FPL: Spreading the Blame

Florida Power and Light, who is not my favorite utitlity entity at the moment, who oversaw the loss of power to 3.5 million customers during hurricane Wilma (a brief, expected Category 1 event), and who just sought and received permission to raise its rates 20%, has been trying to determine why so many poles failed during the storm. After careful study, they have determined the culprit: BellSouth.

Preliminary results have sparked a growing argument about who bears — or shares — responsibility for South Florida’s largest power outage ever. FPL’s reports suggest BellSouth may hold a large responsibility. [snip] …28 percent of those [poles] studied — were creosote-treated. More than half of these (52 percent) were BellSouth poles, the FPL engineers reported. ”The majority of these poles [88 percent] had some amount of weathering/deterioration but we do not know if that was the main cause of failure as some of these were next to good . . . poles that also broke,” the report said.

Check the math – FPL’s attribution of “a large responsibility” to BellSouth applies to 14% of the total poles.

There was a lot of discussion about burying power lines and whatnot to reinforce the grid, but at this point I fully expect FPL to let its customers eat cake to whatever extent they can do so without the legislature disbanding them or taking them over. There’s already talk of making the PSC board an elected body, an idea being pursued by Attorney General Charlie Crist.

Something I haven’t seen yet, though, is to subsidize efforts to get off the grid. Solar panels did very well during the storm and South Florida would seem like a natural place for them – imagine heavy rebates for purchase and installation with money from FEMA. Of course, that would bite into FPL profits. Which, to me, would make it worth doing just for sport.

2 Comments so far

  1. Brook (unregistered) on November 27th, 2005 @ 4:08 pm

    Well, I have been checking in to decreasing my dependence on FPL for the past 4 years. I have a large warehouse space with plenty of real estate for solar panels on the roof.
    First of all Florida is way behind in providing rebates on this technology (California and Arizona provide the best assistance.) Going grid free is an expensive proposition. Besides the panels, you need batteries for your nite-time and cloudy day usage. The batteries are expensive and a pain in the butt to store (safely.) The most recommedned option for beginners is to install a grid-tie system, which generates power during the sunny days, and pulls from the evil FPL grid when the sun is not around. Most systems are designed to be oversized, with the idea that the you sell your excess power generated back to FPL during the day so that your electric bill is zero. (or as close as possible.) You have to generate a lot of power since you are a consumer and FPL charges you a retail price for the power per kw (Kilowatt), but when you sell it back to them you are a supplier and FPL only pays you at the wholesale rate 60-70% less per kw. (Thank you FPL!)
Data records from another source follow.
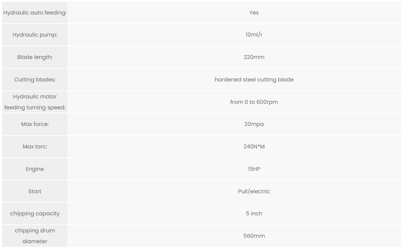Screen dimensions: 401x249
Task: Click "hardened steel cutting blade" text
Action: click(x=254, y=80)
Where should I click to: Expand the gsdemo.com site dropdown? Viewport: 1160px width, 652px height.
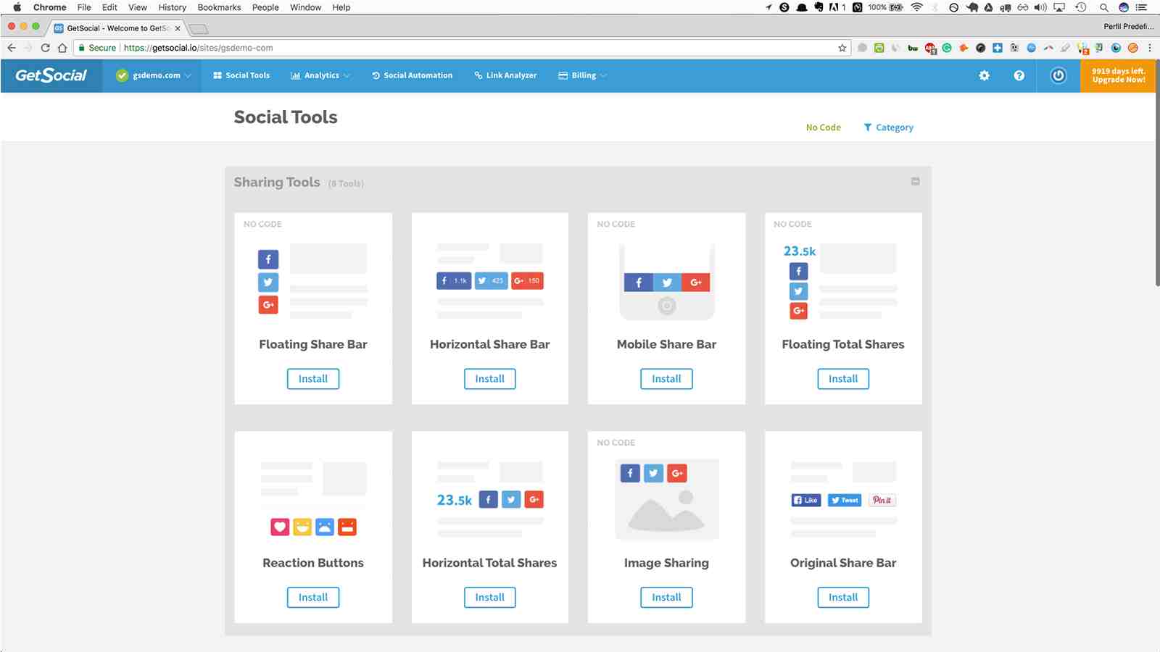click(154, 75)
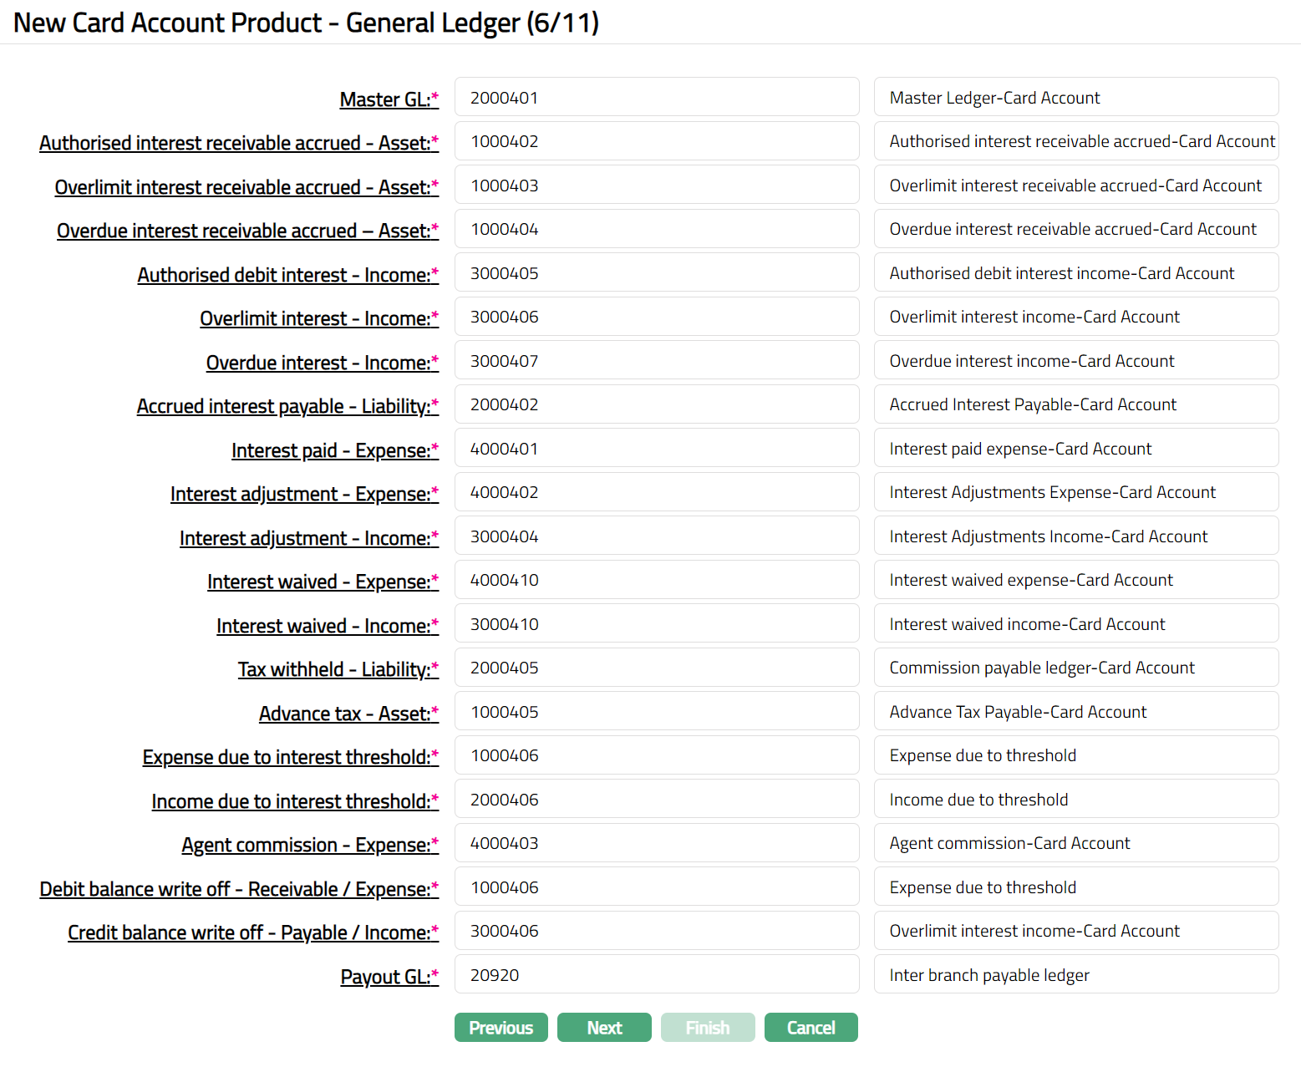The image size is (1301, 1067).
Task: Focus the Master GL field containing 2000401
Action: point(656,98)
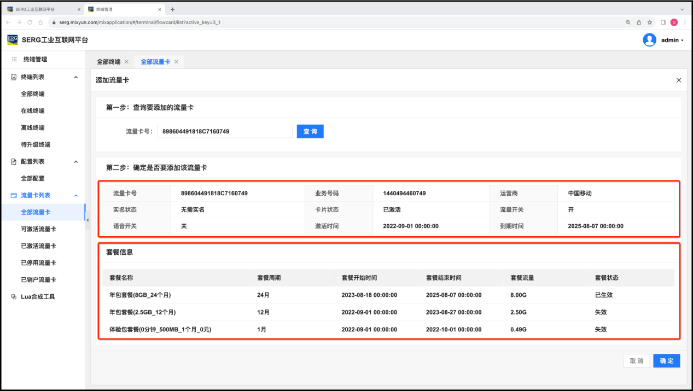Click the 确定 button
Image resolution: width=693 pixels, height=391 pixels.
pos(666,361)
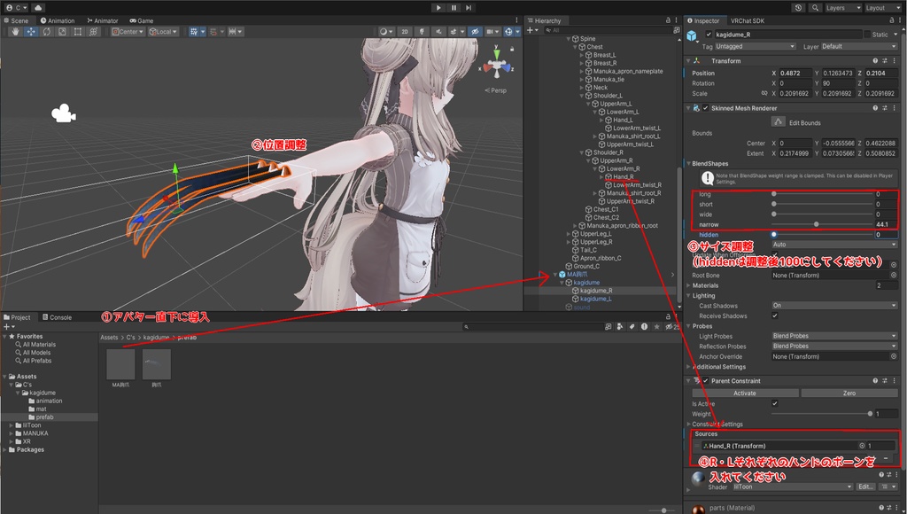
Task: Expand the Additional Settings section
Action: [x=718, y=367]

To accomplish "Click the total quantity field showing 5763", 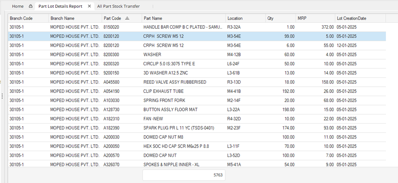I will pos(184,174).
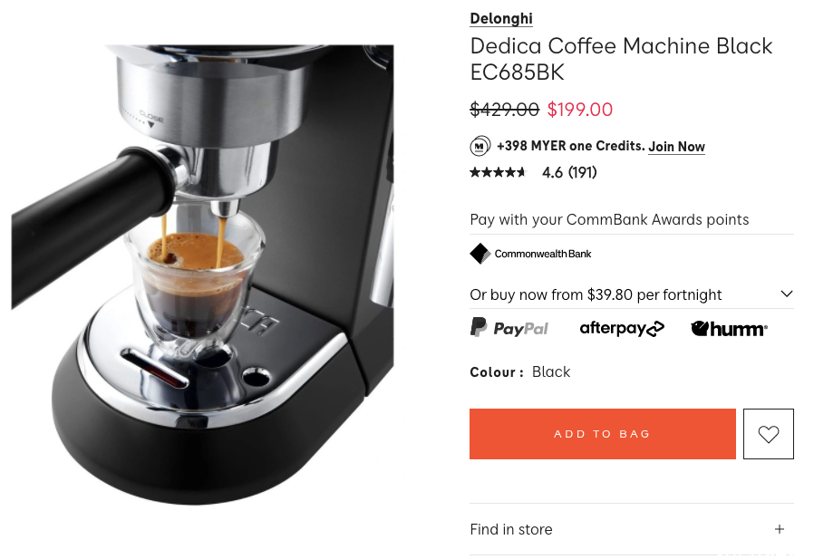Screen dimensions: 814x559
Task: Click the star rating icons
Action: click(499, 172)
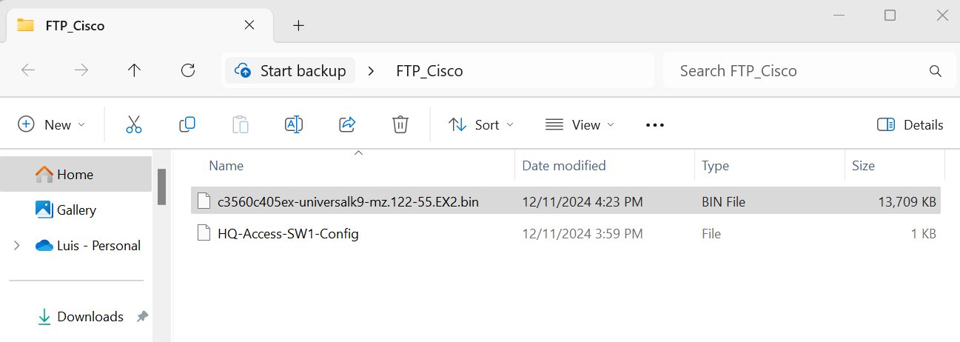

    The first step of this process was to find out if your power supplier supported a “Grid-Tie” system. So I called up my FPL representative. Since I have a commercial space I have a dedicated FPL account manager. After getting the run-around for a while I finally got a hold of my account manager and asked if FPL supported Grid-tie systems and what was the process to get started. After explaining to the person what I was talking about, I was told that they would check and get back to me.

    Well after calling again, and again, and again to the tune of 9-12 times over the past 2 years to the same office… I am still waiting on an answer from FPL.

    As Mel Brooks said “Its GOOD to be the king”


  2. Bob (unregistered) on December 7th, 2005 @ 1:40 pm

    FPL is not as bad as Progress Energy!